La próxima Cumbre del Clima de Antalya (COP31) que se celebrará del 9 al 20 de noviembre de 2026 Turquía "buscará dejar a las futuras generaciones el hogar común, la Tierra, en un estado sano y equilibrado", según ha expresado -y recoge EFEverde- el presidente designado, Murat Kurum, en su primera carta dirigida a las partes, en la que también ha defendido el multilateralismo y unas negociaciones basadas en el diálogo, consenso y acción y la necesidad de pasar de los compromisos a la acción. Entre los ejes que guiará la agenda para la acción: la circularidad y los residuos, la descarbonización de la industria, la seguridad alimentaria, la adaptación de las ciudades o la financiación climática. "El mundo está entrando en un período decisivo para el futuro de la acción climática. Los impactos del cambio climático se están intensificando y la necesidad de cooperación multilateral es mayor que nunca. Esto exige medidas concretas y decididas como respuesta", ha afirmado, sin alusiones al esperado inicio del fin de los combustibles fósiles. En este sentido, ha añadido que la COP31 trabajará para reunir las expectativas de las partes en un "terreno común". "Debemos aprovechar la fuerza de actuar juntos para transmitir nuestro hogar común, la Tierra, a las generaciones futuras en un estado sano y equilibrado", ha aseverado.

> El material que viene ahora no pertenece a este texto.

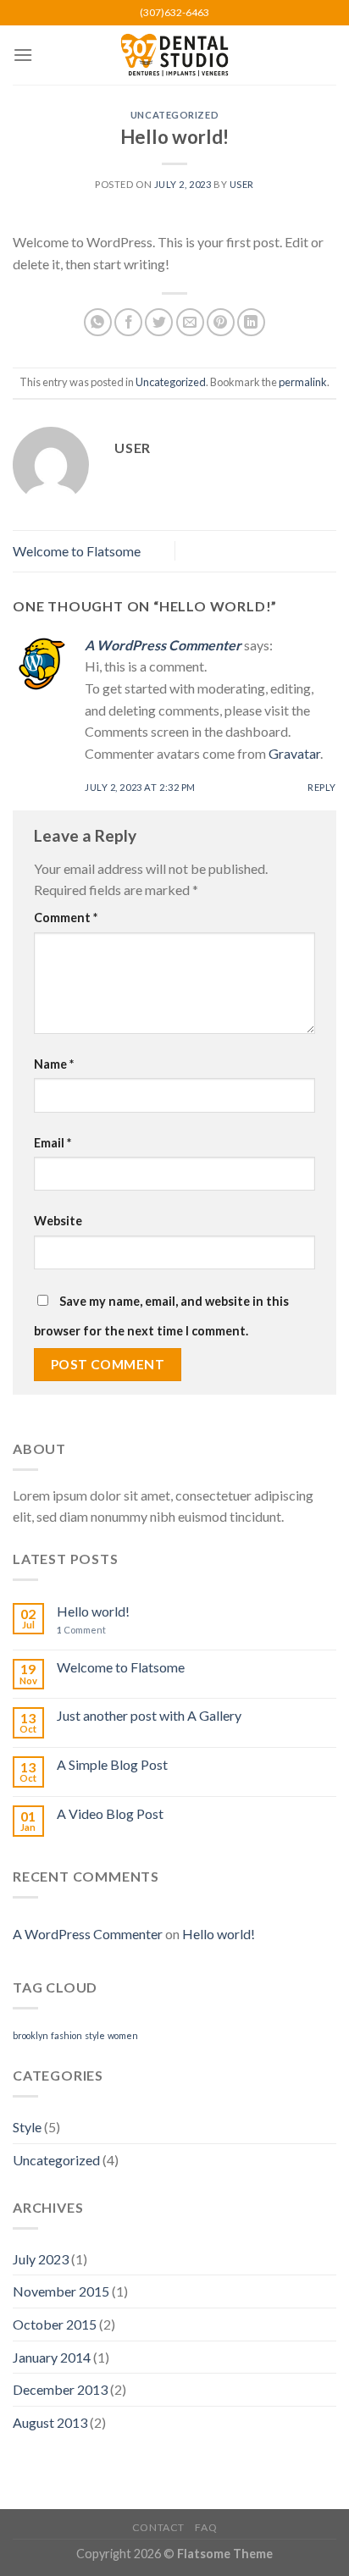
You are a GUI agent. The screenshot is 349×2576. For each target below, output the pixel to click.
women (123, 2035)
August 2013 (50, 2422)
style (95, 2035)
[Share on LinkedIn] (251, 322)
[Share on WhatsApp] (98, 322)
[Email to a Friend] (190, 322)
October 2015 (55, 2324)
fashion (66, 2035)
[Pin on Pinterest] (221, 322)
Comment (65, 917)
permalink (303, 382)
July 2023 (41, 2259)
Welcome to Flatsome (77, 551)
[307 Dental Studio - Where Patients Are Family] (174, 55)
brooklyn (30, 2035)
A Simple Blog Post (112, 1764)
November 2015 (61, 2291)
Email (52, 1143)
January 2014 (52, 2357)
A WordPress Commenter (163, 645)
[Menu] (23, 54)
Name (54, 1064)
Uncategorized (174, 114)
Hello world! (93, 1611)
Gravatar (294, 753)
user (242, 184)
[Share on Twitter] (159, 322)
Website (58, 1220)
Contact (158, 2527)
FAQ (206, 2527)
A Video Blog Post (110, 1813)
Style (27, 2127)
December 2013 (60, 2389)
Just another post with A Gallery (149, 1715)
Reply (321, 787)
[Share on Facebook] (128, 322)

Una COP31 singular porque después de que Australia haya cedido la organización de la próxima cumbre climática de la ONU, COP31, a Turquía, el país mantendrá un papel central presidiendo las negociaciones previas. Así, Turquía ejercerá la Presidencia, acogerá la cumbre (en noviembre en la ciudad costera de Antalya) y liderará la Agenda de Acción. Por su parte, Australia tendrá autoridad exclusiva para liderar las negociaciones, tarea que liderará el ministro de Cambio Climático y Energía australiano, Chris Bowen, designado presidente de Negociaciones de la COP31. Este nuevo modelo, ha subrayado, conecta las regiones mediterránea y del Pacífico, iniciando una nueva era para la diplomacia climática basada en el firme compromiso de apoyar los objetivos de la Convención Marco de Naciones Unidas para el Cambio Climático (CMNUCC) y del Acuerdo de París.
Ambos países trabajarán para hacer realidad la que ha bautizado como la "COP del Futuro" y avanzar en la lucha contra el calentamiento global, impulsar la resiliencia climática y acelerar la transición hacia energías limpias, una transición "ya en marcha e irreversible, pero que necesita avanzar con mayor rapidez". Para lograrlo, reunirán -continúan desde EFE- sus fortalezas diplomáticas, geopolíticas y económicas y su acción se guiará por tres principios fundamentales: diálogo, consenso y acción. "El diálogo fortalecerá la participación y ayudará a generar confianza entre las Partes, el consenso garantizará la apropiación de los resultados y respetará las circunstancias particulares de cada país y la acción permitirá transformar los compromisos en resultados concretos, equilibrados y aplicables", según Kurum.